Provided material
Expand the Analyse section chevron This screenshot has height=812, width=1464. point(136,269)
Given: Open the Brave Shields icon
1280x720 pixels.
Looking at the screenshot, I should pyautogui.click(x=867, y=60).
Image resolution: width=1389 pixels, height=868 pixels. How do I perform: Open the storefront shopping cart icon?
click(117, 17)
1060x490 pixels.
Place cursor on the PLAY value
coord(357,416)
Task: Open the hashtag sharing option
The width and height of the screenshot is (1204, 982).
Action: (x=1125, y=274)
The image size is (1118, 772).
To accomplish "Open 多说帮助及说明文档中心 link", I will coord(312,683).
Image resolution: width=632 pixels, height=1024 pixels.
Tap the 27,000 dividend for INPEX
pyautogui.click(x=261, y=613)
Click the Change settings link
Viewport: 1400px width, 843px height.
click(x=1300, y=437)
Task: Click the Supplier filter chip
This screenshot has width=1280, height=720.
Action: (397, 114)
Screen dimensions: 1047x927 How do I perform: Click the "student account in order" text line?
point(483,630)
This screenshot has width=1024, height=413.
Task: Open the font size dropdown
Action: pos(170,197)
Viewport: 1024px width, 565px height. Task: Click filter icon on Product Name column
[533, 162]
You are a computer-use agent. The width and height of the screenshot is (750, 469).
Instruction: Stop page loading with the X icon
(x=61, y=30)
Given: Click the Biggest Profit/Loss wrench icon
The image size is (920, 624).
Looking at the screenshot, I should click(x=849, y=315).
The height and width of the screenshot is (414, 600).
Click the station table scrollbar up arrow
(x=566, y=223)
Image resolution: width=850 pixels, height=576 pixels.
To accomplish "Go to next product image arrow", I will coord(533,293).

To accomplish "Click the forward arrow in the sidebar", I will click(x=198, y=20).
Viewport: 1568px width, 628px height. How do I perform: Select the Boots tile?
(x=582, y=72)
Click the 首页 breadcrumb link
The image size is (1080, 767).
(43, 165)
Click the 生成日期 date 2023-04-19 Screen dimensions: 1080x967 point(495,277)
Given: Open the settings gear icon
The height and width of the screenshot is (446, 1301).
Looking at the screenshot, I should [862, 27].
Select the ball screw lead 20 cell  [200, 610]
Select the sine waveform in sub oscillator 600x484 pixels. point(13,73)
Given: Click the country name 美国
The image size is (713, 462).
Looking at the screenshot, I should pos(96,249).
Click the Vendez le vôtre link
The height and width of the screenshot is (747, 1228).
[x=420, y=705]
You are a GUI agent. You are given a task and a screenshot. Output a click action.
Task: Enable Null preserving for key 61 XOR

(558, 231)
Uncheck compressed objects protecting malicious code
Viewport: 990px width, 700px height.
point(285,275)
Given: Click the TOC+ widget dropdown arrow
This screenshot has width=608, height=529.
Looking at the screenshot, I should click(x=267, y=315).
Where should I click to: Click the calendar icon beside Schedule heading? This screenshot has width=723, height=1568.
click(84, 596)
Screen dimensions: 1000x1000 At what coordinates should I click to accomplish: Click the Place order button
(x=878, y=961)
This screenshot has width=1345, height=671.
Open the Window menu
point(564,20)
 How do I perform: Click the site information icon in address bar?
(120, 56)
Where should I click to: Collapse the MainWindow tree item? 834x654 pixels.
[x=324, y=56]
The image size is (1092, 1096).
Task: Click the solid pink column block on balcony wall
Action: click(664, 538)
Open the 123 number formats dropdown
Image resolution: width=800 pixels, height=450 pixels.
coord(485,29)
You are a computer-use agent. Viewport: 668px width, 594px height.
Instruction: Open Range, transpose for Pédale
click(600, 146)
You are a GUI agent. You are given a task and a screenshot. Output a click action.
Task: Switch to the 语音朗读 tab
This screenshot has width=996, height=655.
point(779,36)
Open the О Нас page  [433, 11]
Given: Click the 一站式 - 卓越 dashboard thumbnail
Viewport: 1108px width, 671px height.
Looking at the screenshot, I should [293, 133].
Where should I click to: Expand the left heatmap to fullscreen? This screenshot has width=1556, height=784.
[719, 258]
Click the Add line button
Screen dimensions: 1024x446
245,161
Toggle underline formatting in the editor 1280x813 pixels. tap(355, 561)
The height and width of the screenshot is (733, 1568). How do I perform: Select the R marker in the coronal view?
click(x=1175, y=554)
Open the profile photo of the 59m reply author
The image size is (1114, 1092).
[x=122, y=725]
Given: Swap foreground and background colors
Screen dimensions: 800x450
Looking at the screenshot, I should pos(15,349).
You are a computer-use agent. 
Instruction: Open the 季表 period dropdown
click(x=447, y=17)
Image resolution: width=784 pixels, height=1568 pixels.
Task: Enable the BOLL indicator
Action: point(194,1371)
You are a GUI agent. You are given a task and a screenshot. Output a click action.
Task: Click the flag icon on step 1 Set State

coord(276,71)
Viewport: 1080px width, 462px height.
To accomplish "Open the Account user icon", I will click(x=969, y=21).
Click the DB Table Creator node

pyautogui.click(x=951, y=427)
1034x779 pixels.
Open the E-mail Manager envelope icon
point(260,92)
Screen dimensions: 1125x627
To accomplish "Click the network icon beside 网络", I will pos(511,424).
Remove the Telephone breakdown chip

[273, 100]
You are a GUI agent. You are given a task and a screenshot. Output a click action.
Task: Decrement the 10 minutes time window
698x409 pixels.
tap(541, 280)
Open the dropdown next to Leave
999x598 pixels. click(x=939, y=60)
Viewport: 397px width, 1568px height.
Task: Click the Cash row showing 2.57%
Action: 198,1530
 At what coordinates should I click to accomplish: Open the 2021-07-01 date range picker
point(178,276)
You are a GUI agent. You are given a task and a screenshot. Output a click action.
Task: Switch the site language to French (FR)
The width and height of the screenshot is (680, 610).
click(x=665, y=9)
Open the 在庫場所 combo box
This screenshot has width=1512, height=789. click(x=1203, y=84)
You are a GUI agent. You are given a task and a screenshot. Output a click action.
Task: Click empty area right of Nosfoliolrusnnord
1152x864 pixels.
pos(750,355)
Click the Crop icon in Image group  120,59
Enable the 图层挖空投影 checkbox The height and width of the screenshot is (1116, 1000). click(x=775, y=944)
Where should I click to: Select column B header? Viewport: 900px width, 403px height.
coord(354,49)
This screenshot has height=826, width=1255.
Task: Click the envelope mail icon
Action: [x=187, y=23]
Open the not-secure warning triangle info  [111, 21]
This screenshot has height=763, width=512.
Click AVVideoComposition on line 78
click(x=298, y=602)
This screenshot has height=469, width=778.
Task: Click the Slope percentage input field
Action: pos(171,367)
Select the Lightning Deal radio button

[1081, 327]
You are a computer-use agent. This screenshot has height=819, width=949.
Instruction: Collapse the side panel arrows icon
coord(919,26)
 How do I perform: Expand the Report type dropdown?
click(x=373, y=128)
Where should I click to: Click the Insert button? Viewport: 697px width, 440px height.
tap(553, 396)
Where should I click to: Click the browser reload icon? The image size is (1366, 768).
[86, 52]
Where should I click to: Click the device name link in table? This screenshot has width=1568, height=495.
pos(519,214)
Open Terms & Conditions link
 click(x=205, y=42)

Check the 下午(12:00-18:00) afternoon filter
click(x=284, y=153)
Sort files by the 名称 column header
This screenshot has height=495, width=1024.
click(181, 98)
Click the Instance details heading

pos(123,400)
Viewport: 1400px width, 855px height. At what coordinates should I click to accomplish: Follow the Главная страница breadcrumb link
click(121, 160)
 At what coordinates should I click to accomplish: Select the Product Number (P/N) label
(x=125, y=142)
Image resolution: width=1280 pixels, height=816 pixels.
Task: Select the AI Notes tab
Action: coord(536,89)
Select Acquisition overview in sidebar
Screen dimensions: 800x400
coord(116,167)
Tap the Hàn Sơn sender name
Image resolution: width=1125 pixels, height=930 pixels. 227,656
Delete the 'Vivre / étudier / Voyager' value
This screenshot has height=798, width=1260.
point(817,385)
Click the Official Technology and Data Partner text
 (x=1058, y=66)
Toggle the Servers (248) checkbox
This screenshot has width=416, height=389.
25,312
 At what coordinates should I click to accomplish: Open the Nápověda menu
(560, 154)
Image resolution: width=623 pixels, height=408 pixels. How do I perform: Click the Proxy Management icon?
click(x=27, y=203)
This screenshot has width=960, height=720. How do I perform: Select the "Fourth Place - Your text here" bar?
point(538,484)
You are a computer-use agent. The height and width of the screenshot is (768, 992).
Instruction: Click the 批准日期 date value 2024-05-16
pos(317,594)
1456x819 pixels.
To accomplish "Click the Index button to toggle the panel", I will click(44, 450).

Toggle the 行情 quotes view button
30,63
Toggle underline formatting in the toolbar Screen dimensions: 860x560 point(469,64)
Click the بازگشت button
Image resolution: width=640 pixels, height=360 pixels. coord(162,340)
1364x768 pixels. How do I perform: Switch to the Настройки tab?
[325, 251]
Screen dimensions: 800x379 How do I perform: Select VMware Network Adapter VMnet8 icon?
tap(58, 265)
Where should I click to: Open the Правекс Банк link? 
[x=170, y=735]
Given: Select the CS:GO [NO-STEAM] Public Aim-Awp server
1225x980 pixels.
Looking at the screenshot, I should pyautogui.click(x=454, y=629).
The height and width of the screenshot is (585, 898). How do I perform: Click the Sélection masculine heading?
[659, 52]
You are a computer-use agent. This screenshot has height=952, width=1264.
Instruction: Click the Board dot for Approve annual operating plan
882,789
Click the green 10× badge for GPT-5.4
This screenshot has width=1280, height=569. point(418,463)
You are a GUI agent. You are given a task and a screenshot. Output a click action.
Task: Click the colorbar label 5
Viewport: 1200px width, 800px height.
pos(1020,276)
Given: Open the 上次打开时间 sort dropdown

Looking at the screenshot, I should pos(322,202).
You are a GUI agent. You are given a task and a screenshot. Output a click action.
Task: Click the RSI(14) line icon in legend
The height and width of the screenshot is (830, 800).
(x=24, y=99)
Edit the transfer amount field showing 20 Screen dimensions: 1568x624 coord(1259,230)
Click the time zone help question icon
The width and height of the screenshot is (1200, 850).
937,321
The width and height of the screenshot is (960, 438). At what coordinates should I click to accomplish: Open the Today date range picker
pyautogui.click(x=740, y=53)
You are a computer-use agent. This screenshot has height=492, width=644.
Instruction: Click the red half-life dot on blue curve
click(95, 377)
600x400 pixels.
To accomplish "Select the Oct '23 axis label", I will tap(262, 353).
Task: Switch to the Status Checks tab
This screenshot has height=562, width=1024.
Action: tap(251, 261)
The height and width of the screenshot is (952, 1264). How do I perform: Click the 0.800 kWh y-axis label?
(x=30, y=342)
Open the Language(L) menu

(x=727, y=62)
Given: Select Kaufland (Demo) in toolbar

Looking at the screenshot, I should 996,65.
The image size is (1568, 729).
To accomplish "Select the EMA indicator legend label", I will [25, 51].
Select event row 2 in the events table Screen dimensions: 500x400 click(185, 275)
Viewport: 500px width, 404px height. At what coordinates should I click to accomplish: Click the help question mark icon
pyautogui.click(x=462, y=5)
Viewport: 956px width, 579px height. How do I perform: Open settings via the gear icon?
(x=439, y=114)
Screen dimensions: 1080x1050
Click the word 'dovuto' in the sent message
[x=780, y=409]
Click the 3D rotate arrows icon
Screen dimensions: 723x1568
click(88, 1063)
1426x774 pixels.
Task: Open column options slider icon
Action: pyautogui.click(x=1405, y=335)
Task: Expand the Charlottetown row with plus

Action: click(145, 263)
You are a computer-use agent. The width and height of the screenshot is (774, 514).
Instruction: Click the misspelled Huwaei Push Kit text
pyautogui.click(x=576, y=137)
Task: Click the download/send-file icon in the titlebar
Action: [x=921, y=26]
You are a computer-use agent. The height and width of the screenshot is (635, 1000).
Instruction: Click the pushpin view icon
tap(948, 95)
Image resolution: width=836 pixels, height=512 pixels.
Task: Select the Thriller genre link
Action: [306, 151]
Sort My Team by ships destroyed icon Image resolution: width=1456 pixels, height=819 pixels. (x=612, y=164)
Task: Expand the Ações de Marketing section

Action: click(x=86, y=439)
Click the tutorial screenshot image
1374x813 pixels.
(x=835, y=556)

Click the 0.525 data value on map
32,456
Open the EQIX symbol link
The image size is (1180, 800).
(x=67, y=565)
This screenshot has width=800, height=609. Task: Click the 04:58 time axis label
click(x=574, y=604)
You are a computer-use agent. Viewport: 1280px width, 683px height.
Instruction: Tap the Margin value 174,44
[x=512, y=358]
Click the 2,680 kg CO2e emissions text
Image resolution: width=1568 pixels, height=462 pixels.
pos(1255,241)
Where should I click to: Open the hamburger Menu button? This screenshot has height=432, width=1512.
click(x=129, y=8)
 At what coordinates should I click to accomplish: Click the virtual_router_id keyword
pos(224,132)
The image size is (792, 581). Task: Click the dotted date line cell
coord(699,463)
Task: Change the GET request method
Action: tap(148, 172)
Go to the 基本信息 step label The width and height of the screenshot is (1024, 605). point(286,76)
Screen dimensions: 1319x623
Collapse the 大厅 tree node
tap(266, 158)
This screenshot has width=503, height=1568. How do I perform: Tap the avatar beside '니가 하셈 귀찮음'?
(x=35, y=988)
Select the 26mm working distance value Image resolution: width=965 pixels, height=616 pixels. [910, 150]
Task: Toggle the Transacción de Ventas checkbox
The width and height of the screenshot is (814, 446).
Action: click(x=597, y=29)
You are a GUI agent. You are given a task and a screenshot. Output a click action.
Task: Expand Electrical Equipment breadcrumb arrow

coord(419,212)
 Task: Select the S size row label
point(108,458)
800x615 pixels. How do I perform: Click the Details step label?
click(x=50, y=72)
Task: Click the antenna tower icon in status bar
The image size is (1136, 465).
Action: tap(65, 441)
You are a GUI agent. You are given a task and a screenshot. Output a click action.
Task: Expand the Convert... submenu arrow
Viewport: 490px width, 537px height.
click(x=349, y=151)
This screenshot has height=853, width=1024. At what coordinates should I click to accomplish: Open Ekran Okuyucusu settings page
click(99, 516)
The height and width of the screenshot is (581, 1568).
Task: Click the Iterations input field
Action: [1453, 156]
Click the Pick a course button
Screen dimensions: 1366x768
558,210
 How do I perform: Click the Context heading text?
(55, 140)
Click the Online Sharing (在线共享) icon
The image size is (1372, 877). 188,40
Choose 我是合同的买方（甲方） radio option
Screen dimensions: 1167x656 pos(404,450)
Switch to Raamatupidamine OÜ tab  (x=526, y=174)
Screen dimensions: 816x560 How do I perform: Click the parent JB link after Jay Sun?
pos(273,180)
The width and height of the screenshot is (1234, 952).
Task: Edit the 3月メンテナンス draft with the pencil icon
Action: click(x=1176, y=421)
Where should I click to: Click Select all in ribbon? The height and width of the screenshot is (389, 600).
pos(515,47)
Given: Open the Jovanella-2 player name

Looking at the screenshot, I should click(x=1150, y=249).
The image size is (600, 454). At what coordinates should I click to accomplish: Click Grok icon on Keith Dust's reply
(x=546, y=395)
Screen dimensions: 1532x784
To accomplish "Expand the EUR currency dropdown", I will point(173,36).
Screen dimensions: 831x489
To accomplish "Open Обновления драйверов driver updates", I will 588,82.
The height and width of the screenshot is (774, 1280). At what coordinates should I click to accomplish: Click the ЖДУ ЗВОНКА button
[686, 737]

Brief
Find every line of the data that includes the string "sidebar". Copy each of those lines.

Output for this exercise
To accomplish "Click the forward arrow in the sidebar", I will click(x=198, y=20).
Select Acquisition overview in sidebar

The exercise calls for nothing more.